Google said Thursday it has uncovered evidence of a broad, coordinated disinformation campaign on its platforms by entities linked to Iranian state media. The company joins Facebook, Twitter, and Microsoft, each of which reported similar activity earlier in the week.
Google says the technical data (like domain names, account metadata, and subscriber information) it has gathered on said actors is “strongly linked” to the IP address space used by the IRIB, the Islamic Republic of Iran Broadcasting.
The Iranian actors Google found were sharing English-language political content in the United States while concealing their connection to the IRIB.
“[T]he effort was carried out as part of the overall operations of the IRIB organization, since at least January 2017,” Google’s SVP of global affairs, Kent Walker, wrote in a blog post Thursday.

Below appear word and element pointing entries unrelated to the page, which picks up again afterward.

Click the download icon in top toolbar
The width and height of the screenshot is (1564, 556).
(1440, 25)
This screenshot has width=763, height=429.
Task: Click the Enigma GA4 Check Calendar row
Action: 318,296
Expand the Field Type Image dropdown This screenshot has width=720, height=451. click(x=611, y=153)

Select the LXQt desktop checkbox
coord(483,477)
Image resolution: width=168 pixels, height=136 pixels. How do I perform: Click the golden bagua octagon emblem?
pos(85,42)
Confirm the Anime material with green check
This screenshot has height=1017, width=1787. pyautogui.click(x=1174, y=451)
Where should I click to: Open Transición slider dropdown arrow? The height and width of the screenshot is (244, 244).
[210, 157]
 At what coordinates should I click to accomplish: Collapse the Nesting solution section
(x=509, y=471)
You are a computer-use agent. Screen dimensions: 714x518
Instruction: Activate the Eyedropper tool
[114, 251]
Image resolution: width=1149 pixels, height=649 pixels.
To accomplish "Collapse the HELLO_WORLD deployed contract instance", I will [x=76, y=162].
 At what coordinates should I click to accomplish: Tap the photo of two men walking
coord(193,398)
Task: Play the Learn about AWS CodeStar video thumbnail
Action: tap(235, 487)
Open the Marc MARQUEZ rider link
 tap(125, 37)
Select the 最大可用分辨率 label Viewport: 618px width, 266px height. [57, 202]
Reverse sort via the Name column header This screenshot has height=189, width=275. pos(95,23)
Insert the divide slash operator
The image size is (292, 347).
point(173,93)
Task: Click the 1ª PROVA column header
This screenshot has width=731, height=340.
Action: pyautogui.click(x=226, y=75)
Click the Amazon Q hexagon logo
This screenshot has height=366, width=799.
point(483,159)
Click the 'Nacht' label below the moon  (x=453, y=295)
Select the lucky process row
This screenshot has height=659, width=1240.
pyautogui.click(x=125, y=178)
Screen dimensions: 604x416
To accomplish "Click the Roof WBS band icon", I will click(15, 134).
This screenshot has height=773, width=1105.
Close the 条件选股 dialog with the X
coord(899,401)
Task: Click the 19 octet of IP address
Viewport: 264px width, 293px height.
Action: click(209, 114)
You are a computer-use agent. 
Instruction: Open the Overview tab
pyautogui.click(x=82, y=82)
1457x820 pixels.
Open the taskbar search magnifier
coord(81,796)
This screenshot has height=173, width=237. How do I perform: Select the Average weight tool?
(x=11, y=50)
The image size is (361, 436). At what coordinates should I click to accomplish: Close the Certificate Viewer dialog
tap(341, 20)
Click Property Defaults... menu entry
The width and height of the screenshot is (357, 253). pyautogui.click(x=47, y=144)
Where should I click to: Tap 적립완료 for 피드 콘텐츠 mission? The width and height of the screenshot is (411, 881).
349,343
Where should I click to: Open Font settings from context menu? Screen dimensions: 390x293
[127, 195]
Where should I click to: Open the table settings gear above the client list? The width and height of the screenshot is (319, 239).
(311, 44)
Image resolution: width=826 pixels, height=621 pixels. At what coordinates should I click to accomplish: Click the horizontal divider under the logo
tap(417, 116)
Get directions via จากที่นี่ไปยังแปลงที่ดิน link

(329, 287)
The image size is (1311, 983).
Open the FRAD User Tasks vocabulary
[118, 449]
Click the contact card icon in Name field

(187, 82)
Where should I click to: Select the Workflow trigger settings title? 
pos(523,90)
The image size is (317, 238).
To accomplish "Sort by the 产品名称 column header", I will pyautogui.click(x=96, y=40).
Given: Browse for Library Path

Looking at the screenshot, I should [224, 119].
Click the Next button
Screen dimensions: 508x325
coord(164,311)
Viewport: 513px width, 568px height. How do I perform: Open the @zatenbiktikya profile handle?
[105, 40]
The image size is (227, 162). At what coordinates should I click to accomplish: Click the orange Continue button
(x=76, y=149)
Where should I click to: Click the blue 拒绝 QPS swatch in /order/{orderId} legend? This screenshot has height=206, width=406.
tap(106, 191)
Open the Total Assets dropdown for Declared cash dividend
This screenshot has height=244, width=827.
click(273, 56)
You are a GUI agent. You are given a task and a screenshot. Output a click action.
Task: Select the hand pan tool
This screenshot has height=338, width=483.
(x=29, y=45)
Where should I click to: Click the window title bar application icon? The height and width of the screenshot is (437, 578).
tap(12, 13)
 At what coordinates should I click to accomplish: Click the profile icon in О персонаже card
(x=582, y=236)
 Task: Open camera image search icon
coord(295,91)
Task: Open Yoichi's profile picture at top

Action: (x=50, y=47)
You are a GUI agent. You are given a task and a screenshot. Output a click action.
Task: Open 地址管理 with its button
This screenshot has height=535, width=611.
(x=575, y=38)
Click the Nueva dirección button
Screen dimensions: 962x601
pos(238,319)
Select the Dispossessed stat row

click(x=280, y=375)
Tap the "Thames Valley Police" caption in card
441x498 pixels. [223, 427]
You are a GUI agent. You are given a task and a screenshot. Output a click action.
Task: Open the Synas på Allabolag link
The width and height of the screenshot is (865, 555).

Google said Iranian actors have been known in the past to engage in politically motivated phishing attacks, Gmail phishing attempts, and man-in-the-middle security attacks.
Google says it terminated numerous accounts linked to the IRIB:
- 39 YouTube channels that had 13,466 total U.S. views on relevant videos
- 6 blogs on Blogger
- 13 Google+ accounts
Google says it’s sharing its findings with other tech companies and with relevant government and law enforcement agencies in the U.S. and abroad.
Google is the fourth major tech company to report coordinated attacks on their platforms with the possible intent of influencing or disrupting the 2018 midterm elections:
- Facebook said Wednesday it had shut down hundreds of pages and accounts operated by Iran- and Russia-backed accounts that concealed their true identities
- Within an hour of Facebook’s announcement, Twitter said it had suspended similar accounts on its platform.
- Microsoft said Tuesday it had discovered that a hacking group tied to the Russian government created fake internet domains that appeared to spoof two American conservative organizations, as well as three others that spoofed U.S. Senate sites.
Discussions about the threat of foreign hacking on the U.S. electoral system changed this week. The question is no longer “Is it happening (again)?” but rather how broadly and how effectively.
Facebook’s former security chief Alex Stamos had this to say in a blog post Thursday:
“In some ways, the United States has broadcast to the world that it doesn’t take these issues seriously and that any perpetrators of information warfare against the West will get, at most, a slap on the wrist. While this failure has left the U.S. unprepared to protect the 2018 elections, there is still a chance to defend American democracy in 2020.”
The tech companies are doing their best to instill confidence, but in the security realm, it’s easier to attack than defend, especially when there is still an appetite in America for content that provokes and misinforms.